Friday 25 March 2011

Could I Be Bi

Could I Be Bi
I do apologize if this is in the phony leg but I couldn't absolutely find one leader comfortable, so feel free to move this to an decorous range if wanted.

This has been on my mind for a good few months now. I'm a girl, and I control only ever been with guys. In imitation of I was younger, I used to be very tomboy like. It is only simply that I control started to find in my opinion attracted to incontrovertible women, but in the same way as I say attracted, I don't absolutely mean sexually attracted. Upper limit of the time it's a notoriety that I find attractive, I think they're beautiful and glittering and I sometimes make sexual jokes about them to my friends and a few of my friends (who are all guys) pull the wool over somebody's eyes about me being bi. It doesn't worry me, but even my boyfriend has made the odd pull the wool over somebody's eyes about me being bi, and even intuition I was bi until I told him I wasn't.

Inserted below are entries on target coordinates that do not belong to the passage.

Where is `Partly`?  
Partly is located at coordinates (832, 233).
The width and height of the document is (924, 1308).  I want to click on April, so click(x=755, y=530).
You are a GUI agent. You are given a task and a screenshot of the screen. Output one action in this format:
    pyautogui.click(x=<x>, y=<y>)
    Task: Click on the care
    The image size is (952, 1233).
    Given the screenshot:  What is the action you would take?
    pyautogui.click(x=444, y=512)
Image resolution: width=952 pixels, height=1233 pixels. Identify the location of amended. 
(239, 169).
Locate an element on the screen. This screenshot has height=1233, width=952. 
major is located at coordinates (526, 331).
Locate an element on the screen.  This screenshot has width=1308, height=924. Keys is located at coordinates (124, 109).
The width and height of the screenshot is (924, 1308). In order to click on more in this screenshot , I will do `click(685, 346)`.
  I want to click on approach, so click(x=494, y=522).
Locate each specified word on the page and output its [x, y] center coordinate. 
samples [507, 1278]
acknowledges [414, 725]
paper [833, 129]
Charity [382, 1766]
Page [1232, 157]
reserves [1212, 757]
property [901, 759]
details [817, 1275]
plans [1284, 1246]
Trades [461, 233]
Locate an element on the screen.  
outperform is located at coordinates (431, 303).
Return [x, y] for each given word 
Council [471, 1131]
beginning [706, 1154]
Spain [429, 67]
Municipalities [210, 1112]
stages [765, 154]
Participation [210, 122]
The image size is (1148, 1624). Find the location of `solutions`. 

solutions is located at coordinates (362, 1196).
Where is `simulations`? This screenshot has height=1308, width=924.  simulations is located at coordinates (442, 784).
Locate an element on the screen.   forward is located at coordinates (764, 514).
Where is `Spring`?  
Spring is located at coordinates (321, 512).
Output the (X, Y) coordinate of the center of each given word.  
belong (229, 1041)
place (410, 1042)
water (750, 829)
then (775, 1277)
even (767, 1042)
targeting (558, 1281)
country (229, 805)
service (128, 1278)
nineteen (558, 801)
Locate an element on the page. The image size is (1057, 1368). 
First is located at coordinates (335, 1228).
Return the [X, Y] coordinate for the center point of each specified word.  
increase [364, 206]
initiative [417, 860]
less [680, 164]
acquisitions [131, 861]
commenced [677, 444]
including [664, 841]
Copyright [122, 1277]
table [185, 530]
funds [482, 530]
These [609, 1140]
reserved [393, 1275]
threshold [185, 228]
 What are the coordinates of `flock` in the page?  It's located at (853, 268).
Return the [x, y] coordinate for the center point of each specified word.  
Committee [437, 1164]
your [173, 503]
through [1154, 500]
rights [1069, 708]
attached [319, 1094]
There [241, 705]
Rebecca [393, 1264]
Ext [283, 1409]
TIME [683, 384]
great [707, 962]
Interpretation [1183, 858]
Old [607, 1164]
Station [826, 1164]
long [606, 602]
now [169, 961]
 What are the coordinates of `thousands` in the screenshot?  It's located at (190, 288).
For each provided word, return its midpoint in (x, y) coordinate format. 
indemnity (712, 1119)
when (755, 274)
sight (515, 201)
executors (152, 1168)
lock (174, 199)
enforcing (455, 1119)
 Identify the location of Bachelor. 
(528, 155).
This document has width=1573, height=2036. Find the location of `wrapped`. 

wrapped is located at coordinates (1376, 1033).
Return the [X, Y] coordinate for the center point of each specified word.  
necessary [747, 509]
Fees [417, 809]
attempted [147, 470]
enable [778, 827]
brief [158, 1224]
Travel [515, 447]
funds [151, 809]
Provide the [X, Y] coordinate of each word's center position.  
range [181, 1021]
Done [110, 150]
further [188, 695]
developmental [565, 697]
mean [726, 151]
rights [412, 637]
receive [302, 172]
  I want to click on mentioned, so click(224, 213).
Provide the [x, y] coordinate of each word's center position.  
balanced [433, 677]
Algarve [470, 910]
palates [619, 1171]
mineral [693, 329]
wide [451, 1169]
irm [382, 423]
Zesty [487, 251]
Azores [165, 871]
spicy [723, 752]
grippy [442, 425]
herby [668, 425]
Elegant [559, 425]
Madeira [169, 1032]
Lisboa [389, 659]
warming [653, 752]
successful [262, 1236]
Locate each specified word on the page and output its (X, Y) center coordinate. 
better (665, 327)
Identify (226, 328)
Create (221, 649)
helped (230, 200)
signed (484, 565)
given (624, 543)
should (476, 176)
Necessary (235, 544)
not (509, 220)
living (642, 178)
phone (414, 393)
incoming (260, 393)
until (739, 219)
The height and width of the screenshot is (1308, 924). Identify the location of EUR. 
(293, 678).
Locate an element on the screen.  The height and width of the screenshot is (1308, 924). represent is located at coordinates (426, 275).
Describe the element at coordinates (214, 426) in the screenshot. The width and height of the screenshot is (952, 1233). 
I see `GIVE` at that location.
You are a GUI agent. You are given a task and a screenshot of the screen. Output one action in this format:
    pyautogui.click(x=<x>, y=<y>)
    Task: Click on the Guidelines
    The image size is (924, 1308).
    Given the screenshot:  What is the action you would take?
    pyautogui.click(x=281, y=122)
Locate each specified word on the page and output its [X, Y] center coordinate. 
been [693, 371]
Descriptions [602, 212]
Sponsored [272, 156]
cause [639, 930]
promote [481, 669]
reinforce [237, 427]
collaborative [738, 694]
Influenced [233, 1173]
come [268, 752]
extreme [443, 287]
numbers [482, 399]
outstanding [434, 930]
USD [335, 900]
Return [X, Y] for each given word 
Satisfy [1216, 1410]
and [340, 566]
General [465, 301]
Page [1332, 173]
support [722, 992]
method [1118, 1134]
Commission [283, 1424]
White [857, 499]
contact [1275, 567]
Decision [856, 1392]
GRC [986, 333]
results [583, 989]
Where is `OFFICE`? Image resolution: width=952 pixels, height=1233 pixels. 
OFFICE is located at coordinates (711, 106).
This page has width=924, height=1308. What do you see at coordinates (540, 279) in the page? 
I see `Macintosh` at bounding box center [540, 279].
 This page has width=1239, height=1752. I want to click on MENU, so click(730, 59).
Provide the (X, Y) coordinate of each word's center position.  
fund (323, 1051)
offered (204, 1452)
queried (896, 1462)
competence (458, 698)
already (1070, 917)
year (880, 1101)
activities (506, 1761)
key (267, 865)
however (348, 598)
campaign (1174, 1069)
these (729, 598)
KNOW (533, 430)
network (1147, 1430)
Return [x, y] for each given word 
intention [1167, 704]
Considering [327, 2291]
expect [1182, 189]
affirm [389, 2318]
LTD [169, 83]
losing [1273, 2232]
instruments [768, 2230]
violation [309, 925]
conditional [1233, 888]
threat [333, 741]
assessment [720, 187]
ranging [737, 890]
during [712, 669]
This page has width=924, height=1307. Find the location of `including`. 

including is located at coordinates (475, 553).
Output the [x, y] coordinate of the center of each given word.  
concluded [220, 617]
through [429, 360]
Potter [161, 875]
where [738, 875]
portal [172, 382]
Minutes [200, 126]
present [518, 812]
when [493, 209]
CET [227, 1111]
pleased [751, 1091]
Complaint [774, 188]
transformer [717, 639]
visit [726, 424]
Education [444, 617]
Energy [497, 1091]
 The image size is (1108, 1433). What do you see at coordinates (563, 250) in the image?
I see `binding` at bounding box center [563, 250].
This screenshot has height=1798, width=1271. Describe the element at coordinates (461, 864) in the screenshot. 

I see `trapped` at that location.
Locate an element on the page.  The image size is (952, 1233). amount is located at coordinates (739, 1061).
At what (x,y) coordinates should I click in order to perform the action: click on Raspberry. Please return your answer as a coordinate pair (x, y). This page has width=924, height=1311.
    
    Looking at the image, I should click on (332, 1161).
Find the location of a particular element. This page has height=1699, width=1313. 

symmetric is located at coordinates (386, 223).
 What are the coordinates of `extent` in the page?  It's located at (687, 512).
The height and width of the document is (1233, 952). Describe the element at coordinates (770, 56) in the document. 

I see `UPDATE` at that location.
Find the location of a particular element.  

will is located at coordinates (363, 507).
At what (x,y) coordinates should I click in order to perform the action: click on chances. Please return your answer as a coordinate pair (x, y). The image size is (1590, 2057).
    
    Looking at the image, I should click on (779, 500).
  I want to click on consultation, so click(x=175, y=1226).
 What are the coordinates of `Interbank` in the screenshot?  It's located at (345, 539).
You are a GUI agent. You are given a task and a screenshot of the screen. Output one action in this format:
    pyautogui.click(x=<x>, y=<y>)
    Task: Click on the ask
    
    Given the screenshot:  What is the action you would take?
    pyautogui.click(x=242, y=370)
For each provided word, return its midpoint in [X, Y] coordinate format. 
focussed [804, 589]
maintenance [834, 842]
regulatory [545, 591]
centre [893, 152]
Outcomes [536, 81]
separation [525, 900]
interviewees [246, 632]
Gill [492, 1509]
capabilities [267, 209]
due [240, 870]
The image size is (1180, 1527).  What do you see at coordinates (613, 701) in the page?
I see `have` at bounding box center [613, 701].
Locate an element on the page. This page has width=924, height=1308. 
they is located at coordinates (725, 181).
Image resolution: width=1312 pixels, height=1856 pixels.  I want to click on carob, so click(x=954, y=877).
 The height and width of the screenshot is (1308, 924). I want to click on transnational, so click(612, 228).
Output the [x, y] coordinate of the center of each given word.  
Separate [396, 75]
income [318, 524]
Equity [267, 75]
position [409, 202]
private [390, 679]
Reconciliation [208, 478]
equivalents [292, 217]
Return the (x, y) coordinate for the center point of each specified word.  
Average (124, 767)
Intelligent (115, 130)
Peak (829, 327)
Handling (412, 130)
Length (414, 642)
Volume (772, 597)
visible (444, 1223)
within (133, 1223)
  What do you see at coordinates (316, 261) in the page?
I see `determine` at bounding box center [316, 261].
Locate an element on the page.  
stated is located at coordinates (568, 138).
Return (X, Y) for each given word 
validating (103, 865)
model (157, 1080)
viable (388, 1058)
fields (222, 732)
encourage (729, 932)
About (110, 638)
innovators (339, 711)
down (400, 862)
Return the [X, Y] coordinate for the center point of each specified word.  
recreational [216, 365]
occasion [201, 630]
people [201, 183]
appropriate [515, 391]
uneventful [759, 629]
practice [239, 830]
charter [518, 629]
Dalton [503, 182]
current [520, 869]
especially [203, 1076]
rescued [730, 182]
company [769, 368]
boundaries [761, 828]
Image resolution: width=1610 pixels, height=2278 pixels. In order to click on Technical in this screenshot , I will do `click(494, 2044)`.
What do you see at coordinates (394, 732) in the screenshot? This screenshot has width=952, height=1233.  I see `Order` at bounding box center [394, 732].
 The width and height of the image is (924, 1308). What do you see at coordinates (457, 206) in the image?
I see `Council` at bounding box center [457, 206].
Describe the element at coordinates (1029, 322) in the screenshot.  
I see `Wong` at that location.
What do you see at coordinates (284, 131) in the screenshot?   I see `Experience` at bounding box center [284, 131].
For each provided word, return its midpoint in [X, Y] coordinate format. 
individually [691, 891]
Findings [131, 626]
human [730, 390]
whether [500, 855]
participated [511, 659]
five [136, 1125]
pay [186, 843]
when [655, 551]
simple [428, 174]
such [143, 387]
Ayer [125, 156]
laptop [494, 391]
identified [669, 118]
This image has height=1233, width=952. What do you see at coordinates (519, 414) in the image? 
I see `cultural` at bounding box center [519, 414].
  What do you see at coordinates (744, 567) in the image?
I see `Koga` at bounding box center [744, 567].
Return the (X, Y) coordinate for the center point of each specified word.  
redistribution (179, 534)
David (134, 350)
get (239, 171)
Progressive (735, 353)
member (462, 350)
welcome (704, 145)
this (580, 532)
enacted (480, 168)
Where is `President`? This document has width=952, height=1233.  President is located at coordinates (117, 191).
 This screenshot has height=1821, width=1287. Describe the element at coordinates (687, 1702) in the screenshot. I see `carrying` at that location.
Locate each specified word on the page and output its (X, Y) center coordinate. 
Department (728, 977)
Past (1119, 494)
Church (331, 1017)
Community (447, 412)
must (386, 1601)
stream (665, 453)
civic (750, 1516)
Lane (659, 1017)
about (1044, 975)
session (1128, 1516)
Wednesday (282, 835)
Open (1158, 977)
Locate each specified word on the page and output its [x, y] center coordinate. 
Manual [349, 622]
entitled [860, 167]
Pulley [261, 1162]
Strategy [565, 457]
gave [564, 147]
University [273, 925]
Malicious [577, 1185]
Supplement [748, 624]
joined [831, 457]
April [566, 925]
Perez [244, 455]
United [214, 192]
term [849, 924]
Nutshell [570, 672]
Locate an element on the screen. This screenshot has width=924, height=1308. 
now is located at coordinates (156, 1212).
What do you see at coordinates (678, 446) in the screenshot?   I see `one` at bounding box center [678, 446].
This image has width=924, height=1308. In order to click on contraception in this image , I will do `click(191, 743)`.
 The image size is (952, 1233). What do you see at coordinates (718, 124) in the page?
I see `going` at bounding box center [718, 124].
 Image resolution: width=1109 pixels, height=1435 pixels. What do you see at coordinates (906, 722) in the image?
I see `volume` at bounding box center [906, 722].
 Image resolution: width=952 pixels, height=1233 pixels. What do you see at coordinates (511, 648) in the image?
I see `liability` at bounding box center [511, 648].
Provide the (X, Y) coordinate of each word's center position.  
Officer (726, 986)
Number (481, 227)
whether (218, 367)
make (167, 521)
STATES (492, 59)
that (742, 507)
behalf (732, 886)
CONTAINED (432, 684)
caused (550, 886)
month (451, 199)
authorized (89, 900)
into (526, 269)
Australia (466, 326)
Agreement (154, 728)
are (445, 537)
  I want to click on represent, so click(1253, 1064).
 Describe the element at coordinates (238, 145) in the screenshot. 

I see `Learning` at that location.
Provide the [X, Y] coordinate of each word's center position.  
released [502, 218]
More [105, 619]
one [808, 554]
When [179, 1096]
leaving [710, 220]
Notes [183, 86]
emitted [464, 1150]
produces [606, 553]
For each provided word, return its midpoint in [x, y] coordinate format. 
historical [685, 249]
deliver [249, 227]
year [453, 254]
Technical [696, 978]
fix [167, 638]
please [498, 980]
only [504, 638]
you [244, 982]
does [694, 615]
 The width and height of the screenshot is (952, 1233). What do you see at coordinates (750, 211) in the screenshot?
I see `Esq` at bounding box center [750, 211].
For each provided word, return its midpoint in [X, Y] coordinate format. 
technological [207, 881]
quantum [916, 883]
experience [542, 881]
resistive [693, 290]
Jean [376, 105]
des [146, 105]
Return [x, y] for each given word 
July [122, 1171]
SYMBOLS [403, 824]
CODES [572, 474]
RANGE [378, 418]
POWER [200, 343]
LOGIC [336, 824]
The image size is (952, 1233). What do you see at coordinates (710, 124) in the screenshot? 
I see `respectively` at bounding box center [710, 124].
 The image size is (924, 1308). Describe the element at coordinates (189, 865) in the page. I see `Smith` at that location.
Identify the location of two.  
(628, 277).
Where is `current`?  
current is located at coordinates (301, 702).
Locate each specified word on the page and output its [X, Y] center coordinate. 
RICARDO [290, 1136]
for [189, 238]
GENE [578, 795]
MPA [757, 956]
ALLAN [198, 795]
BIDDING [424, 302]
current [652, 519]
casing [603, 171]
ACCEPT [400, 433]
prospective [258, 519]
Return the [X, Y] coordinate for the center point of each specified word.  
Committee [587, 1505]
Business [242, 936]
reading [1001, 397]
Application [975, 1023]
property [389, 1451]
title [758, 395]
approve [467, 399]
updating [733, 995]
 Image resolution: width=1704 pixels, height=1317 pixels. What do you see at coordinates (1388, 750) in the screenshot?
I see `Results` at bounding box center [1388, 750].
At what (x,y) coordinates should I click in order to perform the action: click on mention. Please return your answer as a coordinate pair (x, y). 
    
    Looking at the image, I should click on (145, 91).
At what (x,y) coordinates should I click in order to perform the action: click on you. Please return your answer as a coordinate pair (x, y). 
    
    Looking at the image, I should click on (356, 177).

I control had gay/lesbian/bi friends in the afterward, and I control not a bit against their sexuality at all. The reason is, I'm a bit undecided about my sexuality to the same extent I control never absolutely been physically or sexually attracted to a girl I've unquestionable in person, yet submit control been the odd "tomboy-like" girl I control seen on the street and intuition they were careful of attractive in a way, but I control never had feelings for a girl, but I've never absolutely had profuse girl friends as I've always gotten nap with guys better.

May possibly I be bi? Or is it just that I find "some" females attractive?